Grandparents play a huge role in the lives of so many children the world over. My own mum now looks after my two sons on a Wednesday. She’s here on a Tuesday when they get home from childcare and my four-year-old has a sleepover in Nanny’s bed every week. Not only do the children look forward to her visits but I welcome them for the respite and support they give me. The love between these generations is a special one. Although it took a while for my children to warm to my dad, now they can’t wait for him to be here so they can start the game of twanging his braces.
This week my children asked if Nanny was waiting for them and I had to say no. With underlying health conditions we’d taken the decision that she would only come on Wednesday so I could get some work finished and then go. And we don’t know when she will be back. My own nan turned 86 at the weekend and I was careful to visit her alone, armed with a video of the boys singing happy birthday, and didn’t hug her.
Covid-19 is a bitch. It’s separating families and forcing all of us to adjust to a very different way of life and unsurprisingly many of us are anxious about what’s to come and how long it’s going to last not to mention worried for the health of our loved ones.
So, how do we keep the grandparent-grandchild relationship alive while we can’t physically see each other.
Here are a few ideas I’ve had, and I’m open to further suggestions.
1. Phone calls
This is an old-school option for the grandparents that aren’t down with WhatsApp or FaceTime. Just hearing the voices (or wild screeches) of loved ones is a comfort for the elderly who really shouldn’t have to be dealing with being cooped up alone in their own homes. Leaving a voicemail is also a good idea as it’s something they can listen to whenever they need a boost. You could get the grandparent to read a story over the phone at bedtime.
2. Video chat
One for the more technically minded members of the older generation. We are very lucky to be living in such a digital age that makes it easy to keep in touch. But it’s no substitute for actual human contact.
This one ticks two boxes at once. Creative activity to keep the smalls occupied for half an hour and something lovely for the grandparent to receive. I use the term ‘lovely’ in a very loose sense.
4. Photo postcards
There are plenty of apps or websites that can turn a photo into a card or postcard to be sent direct to a recipient. I plan to take lots of photos of the children wearing outfits or playing with toys bought by the grandparents and send updates on what we’ve been doing.
5. Photo books
Very similar to the above. This forced period of being at home is a great opportunity to get around to sorting the thousands of photos we all have.
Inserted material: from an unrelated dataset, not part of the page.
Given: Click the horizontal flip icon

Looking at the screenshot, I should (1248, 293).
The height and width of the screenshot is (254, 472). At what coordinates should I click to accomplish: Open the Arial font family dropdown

Turning them into photobooks and having them sent direct to grandparents is a way to brighten their day. And for the children looking at photos of themselves through the baby years is a good way to share memories and stories with them.
It’s terrifying to think about how long we will be unable to see our loved ones, but we need to stay connected for our mental health and so that when we do get together again it’s as though we were never apart.
If there’s one positive that comes out of this dire situation then I think it will be that we can never take for granted being able to see our families. I haven’t visited as much as I could because life gets in the way or I’ve been too tired but now the option of just popping over on a whim has been taken from me I wish I could nip to my nan’s for a knickerbocker glory.